At the start of most workshops I facilitate related to artificial intelligence (AI), I begin by getting a shared definition of AI. I ask the participants for their definitions and then compare them to other definitions I’ve collected (including from ChatGPT itself).
And then we look for themes.
Usually the top theme that emerges is that AI is a machine with human-like capabilities. And we go with that.
But what does “human-like” mean? Why is that a big deal? And how does that mean we should interact with it?
AI was specifically designed to be human-like, and developers are working to make it more and more human-like each day.
We can see that in anecdotal evidence like the following:
It’s more productive in December than it is in April, and the going theory is because it’s internalized the idea of winter break from its training data.

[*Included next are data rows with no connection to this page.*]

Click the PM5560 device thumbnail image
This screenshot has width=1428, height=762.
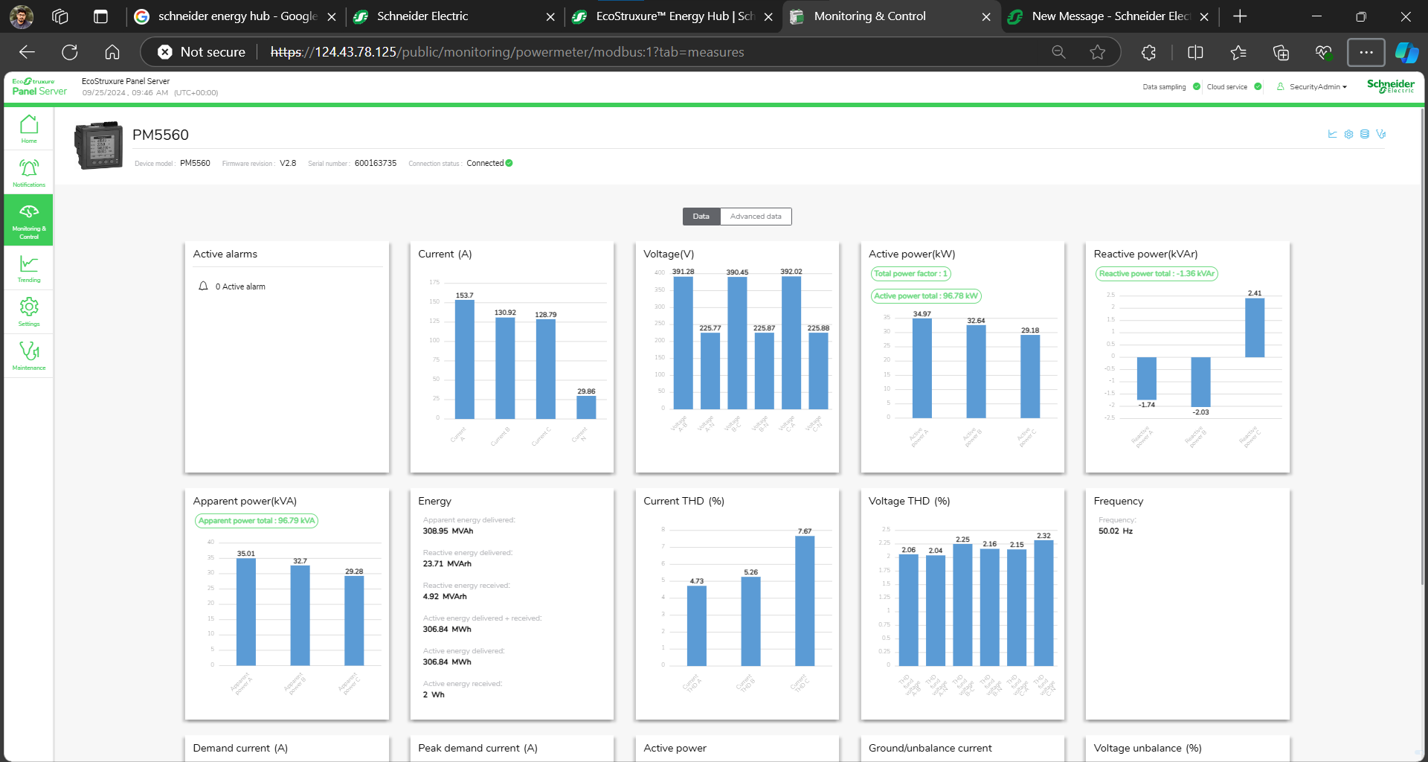coord(99,146)
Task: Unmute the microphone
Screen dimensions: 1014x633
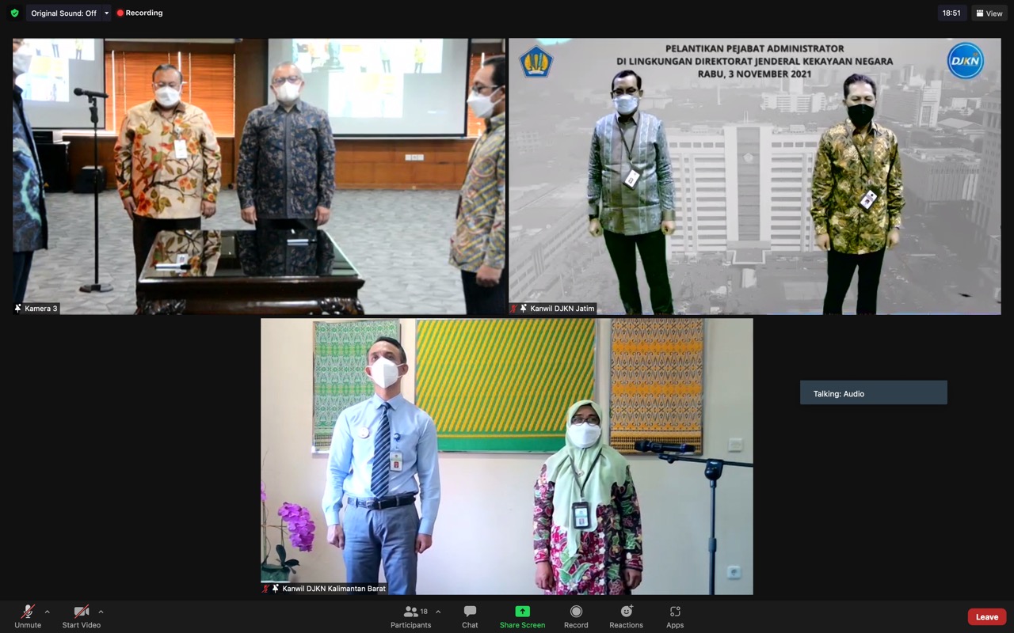Action: click(28, 616)
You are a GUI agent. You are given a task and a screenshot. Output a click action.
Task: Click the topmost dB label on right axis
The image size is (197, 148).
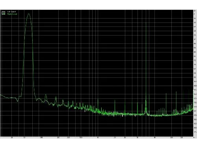point(195,11)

It responds to emotional manipulation, giving you better quality if you offer to bribe it or tell it that your job depends on it.
It generates ideas that impartial, outside judges find to be better (and more human-like) than human, trained students.
It outscores human doctors on scales of empathy and judgment and beats human advice-givers on the effectiveness, novelty, and empathy of their reappraisal.
And, ultimately, it’s not a human, and we need to walk the line between knowing it’s not human…but treating it like it is.
So what does that mean?
Treat it like it’s human
AI does not work like a search engine. You can’t just give it the right search term and expect it to give you a great response. The most effective way to work with AI is to start with a well-developed prompt, engage it in dialogue, and train it. Yes, that means that you should have a conversation with the AI like it’s human.
But not too human
But keep in mind that it’s not actually human and does not follow the same ethical, moral, and behavioral guidelines as people. It might give great advice, but, ultimately, it’s a computer and can’t be held accountable for any action. It might seem to be really empathic, but, ultimately, it’s a computer and doesn’t actually care about it. It might seem to be wise, but, ultimately, it’s a computer and it basing its response on data and algorithms and may not be considering all of the angles. As such, you, as the human, need to keep it in its place – that of not a human.
And treat it like it’s a human who needs a lot of guidance
But that doesn’t mean that it isn’t good for anything. Treat it like a human that needs a little guidance. The way its training works, it’s more interested in pleasing you than being right, so double-check anything it gives you for accuracy. Just because it exceeds human ability at one task doesn’t mean it can do all related work at human level, so make sure not to put the AI above you and other trusted humans.
The best way to work with AI is to recognize and appreciate it for what it is – a human-like technology that needs actual human guidance. Partner with it, experiment with it, delegate to it. Treat it like it’s human.